## Stored data entries
---

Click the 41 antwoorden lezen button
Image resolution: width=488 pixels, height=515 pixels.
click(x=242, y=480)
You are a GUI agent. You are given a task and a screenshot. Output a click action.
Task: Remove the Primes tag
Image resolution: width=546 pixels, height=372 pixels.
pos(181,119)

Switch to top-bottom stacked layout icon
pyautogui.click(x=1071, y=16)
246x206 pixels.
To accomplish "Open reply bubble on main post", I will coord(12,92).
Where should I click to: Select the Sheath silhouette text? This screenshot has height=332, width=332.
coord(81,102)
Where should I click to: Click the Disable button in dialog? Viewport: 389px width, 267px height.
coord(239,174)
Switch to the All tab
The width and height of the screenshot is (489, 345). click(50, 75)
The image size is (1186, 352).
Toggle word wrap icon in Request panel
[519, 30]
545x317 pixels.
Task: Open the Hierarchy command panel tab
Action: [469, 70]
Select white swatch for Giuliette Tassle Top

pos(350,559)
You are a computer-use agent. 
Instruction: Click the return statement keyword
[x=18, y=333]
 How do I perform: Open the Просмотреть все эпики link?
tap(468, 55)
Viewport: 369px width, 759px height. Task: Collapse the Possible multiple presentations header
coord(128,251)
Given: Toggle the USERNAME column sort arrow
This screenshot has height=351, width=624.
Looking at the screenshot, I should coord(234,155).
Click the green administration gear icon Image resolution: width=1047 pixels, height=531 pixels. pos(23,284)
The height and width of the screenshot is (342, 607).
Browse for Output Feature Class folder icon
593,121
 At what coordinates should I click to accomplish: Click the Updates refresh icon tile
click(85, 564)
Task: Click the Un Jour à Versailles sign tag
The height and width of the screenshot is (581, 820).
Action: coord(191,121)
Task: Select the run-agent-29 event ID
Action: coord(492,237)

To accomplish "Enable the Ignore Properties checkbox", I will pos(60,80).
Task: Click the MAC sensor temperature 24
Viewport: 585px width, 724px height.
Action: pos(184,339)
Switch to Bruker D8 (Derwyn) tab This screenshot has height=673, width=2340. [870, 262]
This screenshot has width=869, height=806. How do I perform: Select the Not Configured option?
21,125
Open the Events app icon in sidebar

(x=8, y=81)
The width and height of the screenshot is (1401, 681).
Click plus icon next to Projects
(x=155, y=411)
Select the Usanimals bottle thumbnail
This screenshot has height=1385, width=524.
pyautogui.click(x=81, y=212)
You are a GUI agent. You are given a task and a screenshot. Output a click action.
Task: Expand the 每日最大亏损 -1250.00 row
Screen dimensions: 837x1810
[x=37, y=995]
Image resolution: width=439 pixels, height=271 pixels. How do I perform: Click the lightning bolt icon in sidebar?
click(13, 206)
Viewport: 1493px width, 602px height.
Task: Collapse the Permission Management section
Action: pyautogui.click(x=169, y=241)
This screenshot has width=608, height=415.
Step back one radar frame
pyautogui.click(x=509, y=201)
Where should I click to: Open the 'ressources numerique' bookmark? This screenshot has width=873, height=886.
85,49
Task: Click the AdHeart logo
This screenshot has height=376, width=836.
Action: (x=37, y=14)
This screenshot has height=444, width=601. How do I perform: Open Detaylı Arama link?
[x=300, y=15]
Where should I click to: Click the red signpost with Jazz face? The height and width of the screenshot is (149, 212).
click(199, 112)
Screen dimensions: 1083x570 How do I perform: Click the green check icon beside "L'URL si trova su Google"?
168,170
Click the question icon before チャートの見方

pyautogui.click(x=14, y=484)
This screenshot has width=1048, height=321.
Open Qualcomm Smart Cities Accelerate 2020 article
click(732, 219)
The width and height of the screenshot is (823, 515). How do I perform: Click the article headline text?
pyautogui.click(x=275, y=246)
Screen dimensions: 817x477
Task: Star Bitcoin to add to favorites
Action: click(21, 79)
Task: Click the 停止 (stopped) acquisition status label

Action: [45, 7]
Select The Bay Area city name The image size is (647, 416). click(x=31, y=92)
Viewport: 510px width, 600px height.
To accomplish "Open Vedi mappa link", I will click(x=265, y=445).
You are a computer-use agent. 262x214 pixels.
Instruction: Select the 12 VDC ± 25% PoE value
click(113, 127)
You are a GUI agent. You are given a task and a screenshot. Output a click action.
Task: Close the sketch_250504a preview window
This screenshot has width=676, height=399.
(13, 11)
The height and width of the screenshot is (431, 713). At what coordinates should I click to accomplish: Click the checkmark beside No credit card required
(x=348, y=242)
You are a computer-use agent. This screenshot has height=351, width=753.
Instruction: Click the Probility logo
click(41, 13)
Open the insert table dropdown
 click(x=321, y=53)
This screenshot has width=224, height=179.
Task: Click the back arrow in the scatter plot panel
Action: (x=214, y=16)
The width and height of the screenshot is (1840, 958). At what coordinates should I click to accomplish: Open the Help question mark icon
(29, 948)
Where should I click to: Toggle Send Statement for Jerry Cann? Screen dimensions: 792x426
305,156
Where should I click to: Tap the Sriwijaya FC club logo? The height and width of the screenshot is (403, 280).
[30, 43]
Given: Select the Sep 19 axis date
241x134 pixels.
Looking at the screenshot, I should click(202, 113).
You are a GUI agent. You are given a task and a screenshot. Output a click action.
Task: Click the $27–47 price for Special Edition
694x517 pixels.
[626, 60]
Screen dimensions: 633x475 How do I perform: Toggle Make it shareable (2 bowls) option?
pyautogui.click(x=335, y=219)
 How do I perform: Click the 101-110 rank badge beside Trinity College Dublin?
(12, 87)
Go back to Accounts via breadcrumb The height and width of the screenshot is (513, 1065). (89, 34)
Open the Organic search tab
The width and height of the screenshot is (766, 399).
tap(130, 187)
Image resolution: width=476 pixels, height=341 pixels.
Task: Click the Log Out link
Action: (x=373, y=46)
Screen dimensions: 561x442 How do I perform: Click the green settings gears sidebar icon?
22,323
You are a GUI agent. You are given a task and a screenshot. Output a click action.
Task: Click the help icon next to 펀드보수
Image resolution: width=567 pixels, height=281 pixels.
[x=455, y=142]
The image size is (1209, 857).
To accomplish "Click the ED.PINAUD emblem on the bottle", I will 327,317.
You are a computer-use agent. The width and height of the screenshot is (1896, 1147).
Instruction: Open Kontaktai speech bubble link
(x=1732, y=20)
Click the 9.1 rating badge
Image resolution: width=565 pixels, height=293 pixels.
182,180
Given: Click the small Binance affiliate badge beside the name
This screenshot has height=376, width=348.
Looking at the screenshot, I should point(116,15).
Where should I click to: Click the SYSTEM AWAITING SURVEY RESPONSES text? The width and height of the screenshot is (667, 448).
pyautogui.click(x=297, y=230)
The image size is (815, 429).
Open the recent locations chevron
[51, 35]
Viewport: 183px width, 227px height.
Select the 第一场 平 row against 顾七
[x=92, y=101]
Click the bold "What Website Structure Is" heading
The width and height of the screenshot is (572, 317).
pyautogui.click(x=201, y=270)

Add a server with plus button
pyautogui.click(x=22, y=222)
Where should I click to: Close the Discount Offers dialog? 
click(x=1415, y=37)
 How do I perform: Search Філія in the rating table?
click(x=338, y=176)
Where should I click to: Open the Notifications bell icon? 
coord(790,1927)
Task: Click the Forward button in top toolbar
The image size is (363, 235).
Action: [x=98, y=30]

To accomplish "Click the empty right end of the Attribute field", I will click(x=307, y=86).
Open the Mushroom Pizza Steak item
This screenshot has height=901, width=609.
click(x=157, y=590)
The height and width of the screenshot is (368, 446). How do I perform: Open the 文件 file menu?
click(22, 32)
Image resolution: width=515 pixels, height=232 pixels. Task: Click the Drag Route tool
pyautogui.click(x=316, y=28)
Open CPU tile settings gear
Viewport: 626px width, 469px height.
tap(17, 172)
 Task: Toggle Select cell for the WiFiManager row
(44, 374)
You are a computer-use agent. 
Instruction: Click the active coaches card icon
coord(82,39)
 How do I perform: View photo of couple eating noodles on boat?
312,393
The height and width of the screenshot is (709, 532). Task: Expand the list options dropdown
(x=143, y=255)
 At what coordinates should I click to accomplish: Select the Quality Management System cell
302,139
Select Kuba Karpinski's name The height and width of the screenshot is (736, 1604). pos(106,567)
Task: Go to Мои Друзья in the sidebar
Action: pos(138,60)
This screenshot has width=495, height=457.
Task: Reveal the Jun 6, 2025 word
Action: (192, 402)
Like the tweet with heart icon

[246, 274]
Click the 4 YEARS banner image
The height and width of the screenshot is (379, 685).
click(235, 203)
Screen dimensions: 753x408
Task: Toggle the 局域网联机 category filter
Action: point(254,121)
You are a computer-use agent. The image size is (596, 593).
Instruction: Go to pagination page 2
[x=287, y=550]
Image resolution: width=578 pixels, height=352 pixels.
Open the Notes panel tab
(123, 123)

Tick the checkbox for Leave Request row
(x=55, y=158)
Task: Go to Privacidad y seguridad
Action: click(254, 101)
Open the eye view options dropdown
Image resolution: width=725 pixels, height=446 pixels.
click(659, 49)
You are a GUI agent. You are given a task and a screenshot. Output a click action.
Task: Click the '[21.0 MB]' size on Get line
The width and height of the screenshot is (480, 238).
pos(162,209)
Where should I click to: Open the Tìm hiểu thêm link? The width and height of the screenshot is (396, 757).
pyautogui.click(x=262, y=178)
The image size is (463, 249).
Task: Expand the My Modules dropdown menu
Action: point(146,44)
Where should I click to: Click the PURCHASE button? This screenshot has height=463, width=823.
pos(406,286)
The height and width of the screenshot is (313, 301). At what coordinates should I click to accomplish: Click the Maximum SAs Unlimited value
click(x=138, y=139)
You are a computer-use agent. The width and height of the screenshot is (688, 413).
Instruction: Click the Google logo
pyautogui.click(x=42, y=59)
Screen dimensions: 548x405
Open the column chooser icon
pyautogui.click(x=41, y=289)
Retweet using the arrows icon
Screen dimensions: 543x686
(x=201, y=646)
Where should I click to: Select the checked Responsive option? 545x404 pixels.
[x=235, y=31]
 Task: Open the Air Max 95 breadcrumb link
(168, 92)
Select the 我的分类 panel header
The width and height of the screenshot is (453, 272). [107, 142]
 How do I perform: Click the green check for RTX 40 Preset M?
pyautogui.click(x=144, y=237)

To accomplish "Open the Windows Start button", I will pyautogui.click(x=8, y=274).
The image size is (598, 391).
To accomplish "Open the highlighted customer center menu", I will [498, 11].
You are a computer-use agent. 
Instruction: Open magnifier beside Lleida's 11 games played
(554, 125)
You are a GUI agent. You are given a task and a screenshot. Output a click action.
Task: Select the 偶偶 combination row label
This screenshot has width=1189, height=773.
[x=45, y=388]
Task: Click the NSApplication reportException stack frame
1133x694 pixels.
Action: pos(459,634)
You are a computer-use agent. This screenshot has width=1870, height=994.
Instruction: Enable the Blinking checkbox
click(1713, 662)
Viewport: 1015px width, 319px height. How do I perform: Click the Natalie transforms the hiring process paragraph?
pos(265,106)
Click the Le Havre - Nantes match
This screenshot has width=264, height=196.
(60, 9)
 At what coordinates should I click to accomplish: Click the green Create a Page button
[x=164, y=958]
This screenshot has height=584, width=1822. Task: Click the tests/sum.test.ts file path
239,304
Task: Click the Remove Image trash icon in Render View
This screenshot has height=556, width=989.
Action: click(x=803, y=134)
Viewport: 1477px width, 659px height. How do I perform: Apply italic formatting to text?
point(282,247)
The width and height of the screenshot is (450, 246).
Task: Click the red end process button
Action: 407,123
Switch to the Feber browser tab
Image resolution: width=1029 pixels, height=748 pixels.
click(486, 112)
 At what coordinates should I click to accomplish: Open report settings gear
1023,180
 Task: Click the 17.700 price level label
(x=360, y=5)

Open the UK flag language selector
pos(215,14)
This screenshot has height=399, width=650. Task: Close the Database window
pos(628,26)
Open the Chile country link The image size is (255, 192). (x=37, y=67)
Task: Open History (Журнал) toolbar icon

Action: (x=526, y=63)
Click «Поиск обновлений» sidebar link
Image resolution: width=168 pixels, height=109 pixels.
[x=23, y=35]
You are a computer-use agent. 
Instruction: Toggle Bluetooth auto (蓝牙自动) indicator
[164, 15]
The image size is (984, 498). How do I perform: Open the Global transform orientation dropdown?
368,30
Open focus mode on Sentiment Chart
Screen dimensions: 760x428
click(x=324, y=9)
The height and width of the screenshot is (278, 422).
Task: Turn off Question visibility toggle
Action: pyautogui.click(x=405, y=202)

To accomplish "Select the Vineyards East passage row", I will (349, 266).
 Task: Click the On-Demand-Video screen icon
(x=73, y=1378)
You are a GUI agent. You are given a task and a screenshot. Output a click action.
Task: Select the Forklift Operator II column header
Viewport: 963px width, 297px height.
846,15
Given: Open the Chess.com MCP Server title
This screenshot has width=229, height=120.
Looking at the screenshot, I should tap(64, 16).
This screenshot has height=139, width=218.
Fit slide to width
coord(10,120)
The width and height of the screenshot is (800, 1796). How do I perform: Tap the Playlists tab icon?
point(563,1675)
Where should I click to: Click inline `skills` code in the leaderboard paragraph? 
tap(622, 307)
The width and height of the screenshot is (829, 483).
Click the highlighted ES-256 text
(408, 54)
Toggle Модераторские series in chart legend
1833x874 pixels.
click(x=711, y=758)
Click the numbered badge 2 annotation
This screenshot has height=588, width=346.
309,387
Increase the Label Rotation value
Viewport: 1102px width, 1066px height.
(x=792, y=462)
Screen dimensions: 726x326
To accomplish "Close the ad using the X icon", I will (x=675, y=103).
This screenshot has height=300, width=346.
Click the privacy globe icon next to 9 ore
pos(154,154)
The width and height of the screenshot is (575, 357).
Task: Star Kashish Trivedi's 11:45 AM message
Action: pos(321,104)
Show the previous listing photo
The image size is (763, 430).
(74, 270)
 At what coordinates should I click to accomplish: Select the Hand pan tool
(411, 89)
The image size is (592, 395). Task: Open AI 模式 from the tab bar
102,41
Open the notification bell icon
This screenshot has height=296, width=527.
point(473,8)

---

## Assignment
Your task is to quote the lines above, beginning with the first and ending with the one that holds "Task: Remove the Primes tag".

## Your response
Click the 41 antwoorden lezen button
Image resolution: width=488 pixels, height=515 pixels.
click(x=242, y=480)
You are a GUI agent. You are given a task and a screenshot. Output a click action.
Task: Remove the Primes tag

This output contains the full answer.